The supervision may have gotten involved to get the person help, and the result may have been different. By no means do I place blame solely on the supervisor; we are all accountable for our own actions. What was evident is the supervisor did not get involved with "off the field" issues because he or she did not want to be intrusive.

Being involved starts with feedback, both formal and informal, and includes opening up the lines of communication for that feedback to flow both ways.

It means getting to know the Airman, their family, the reason they joined the Air Force, their goals and dreams, and so forth. It means making yourself available both on the field and off, and not letting yourself be distracted by emails and taskers. It means having a relationship that allows for early detection of issues affecting that Airman's life.
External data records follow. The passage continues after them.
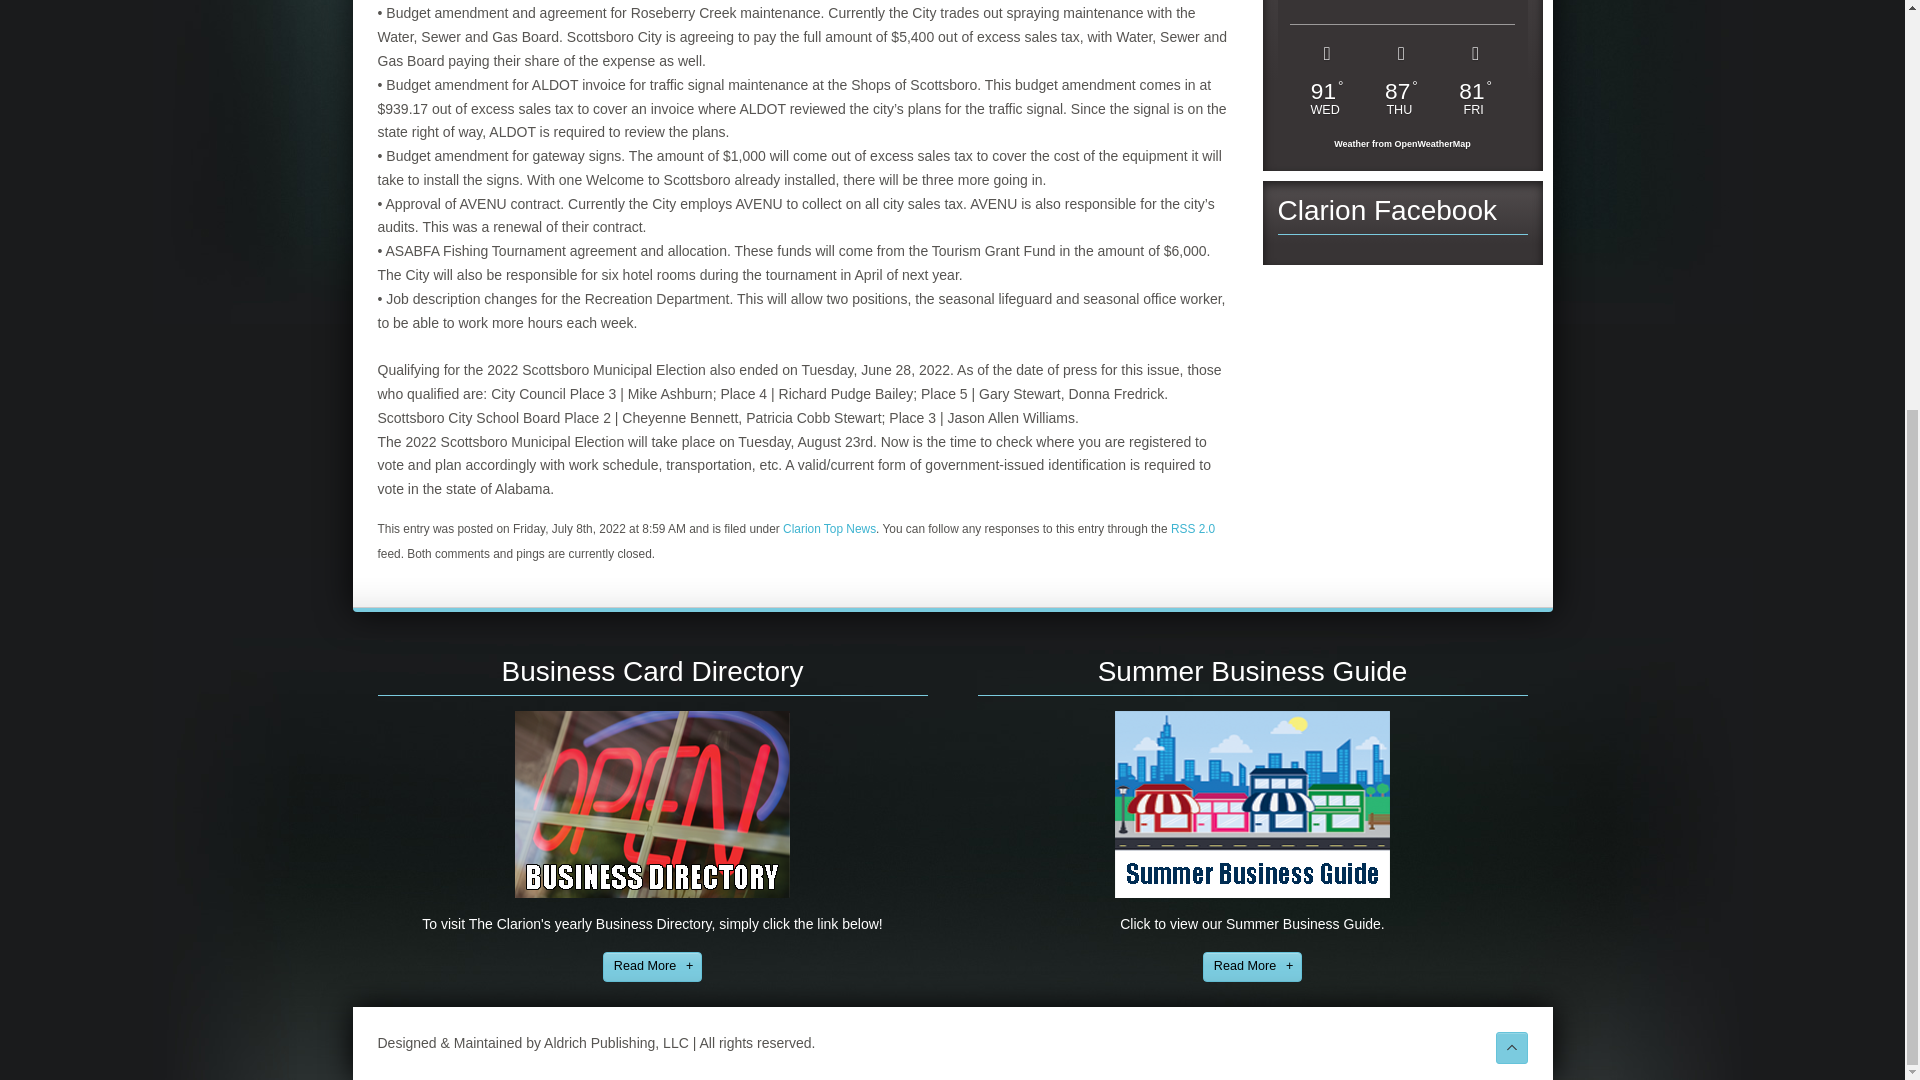 The height and width of the screenshot is (1080, 1920). I want to click on Clarion Top News, so click(829, 528).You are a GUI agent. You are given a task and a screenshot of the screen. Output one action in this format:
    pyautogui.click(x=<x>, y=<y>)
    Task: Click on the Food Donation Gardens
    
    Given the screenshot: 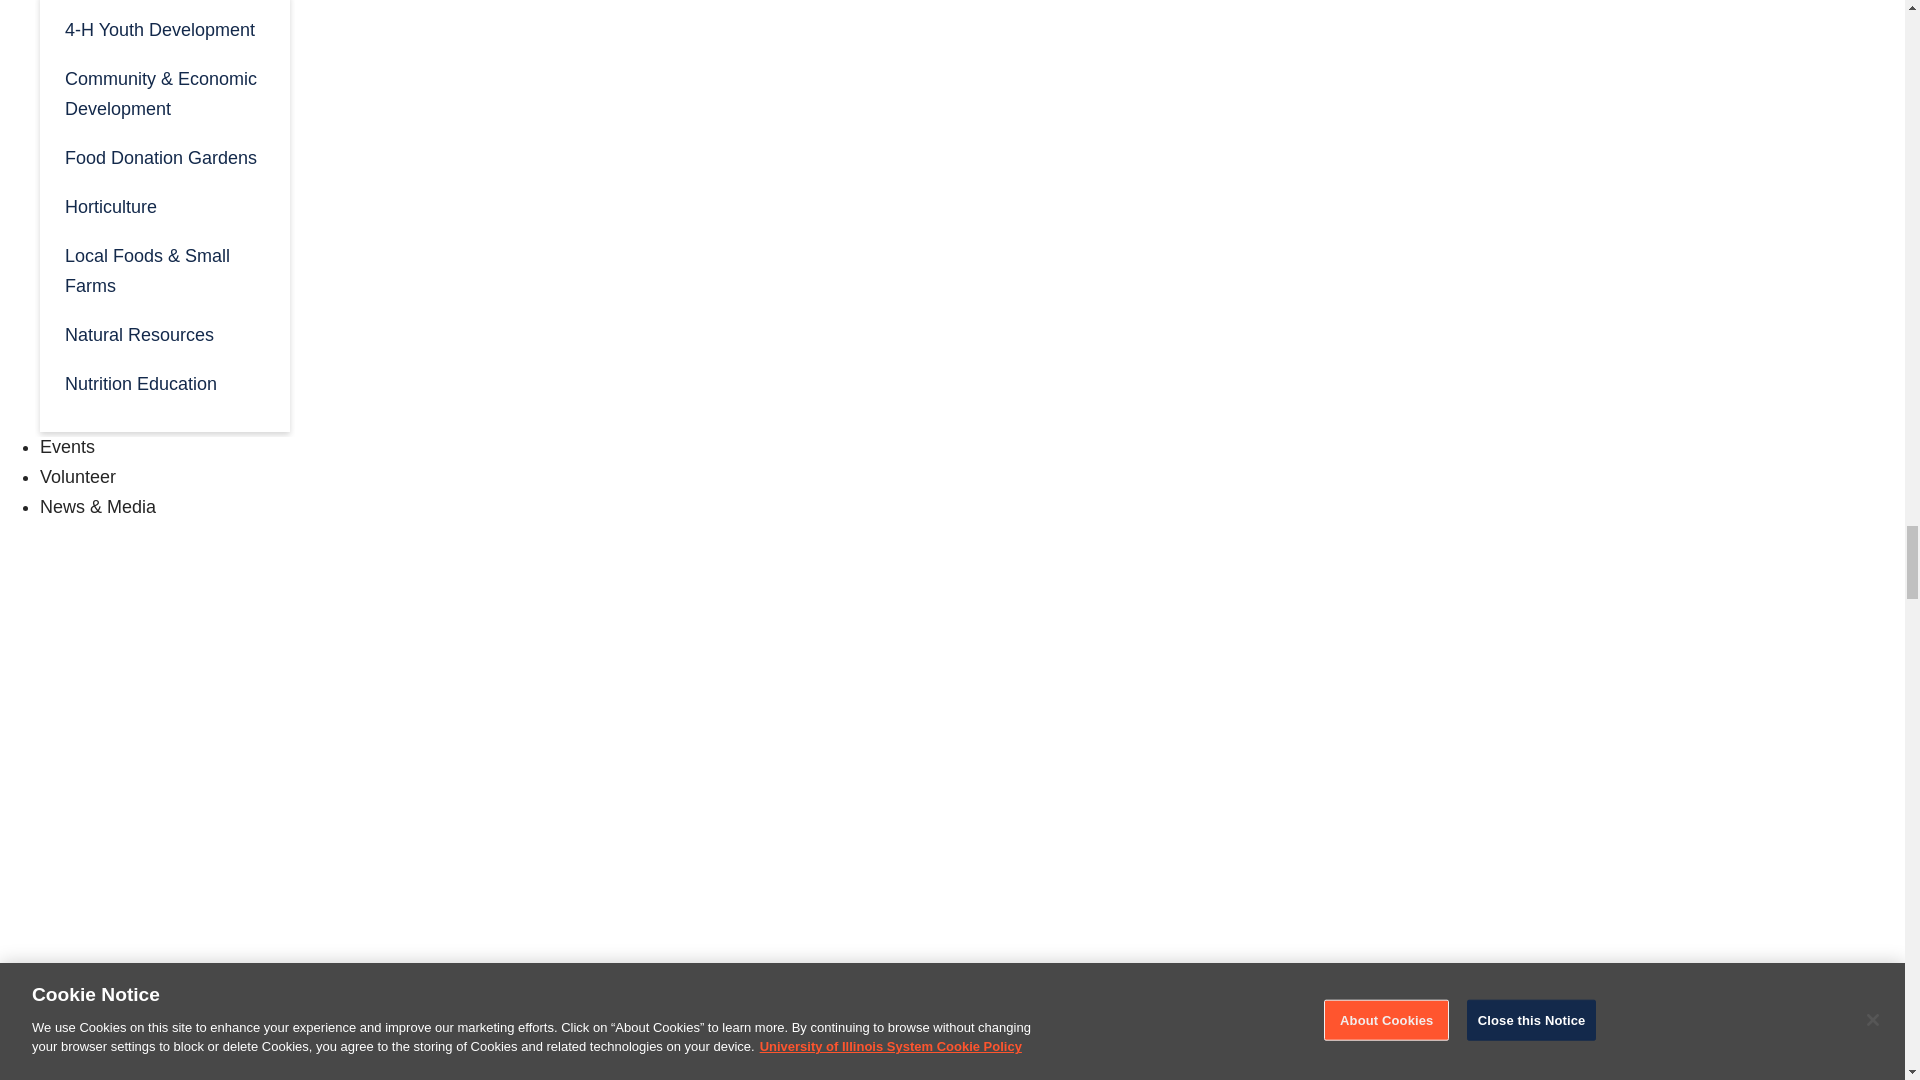 What is the action you would take?
    pyautogui.click(x=164, y=156)
    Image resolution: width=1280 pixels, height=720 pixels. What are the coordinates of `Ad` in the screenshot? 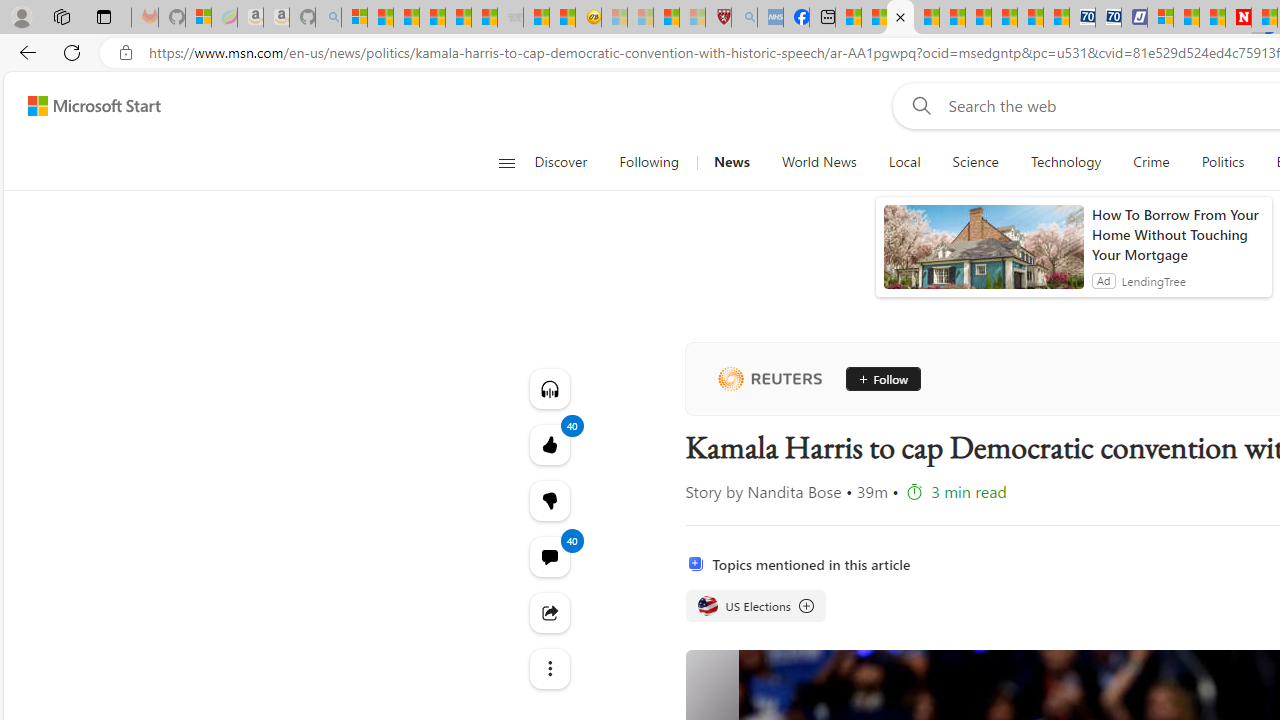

And then it means acting when something isn't as it should be.

My message to you as a supervisor and a leader is it's about being "involved" and not about being "intrusive." When you develop a relationship with your Airmen, your involvement will not be intrusive.

I challenge every supervisor and leader out there to be deliberate about the time you spend with your Airmen, build a relationship, be involved, and leave a truly lasting legacy.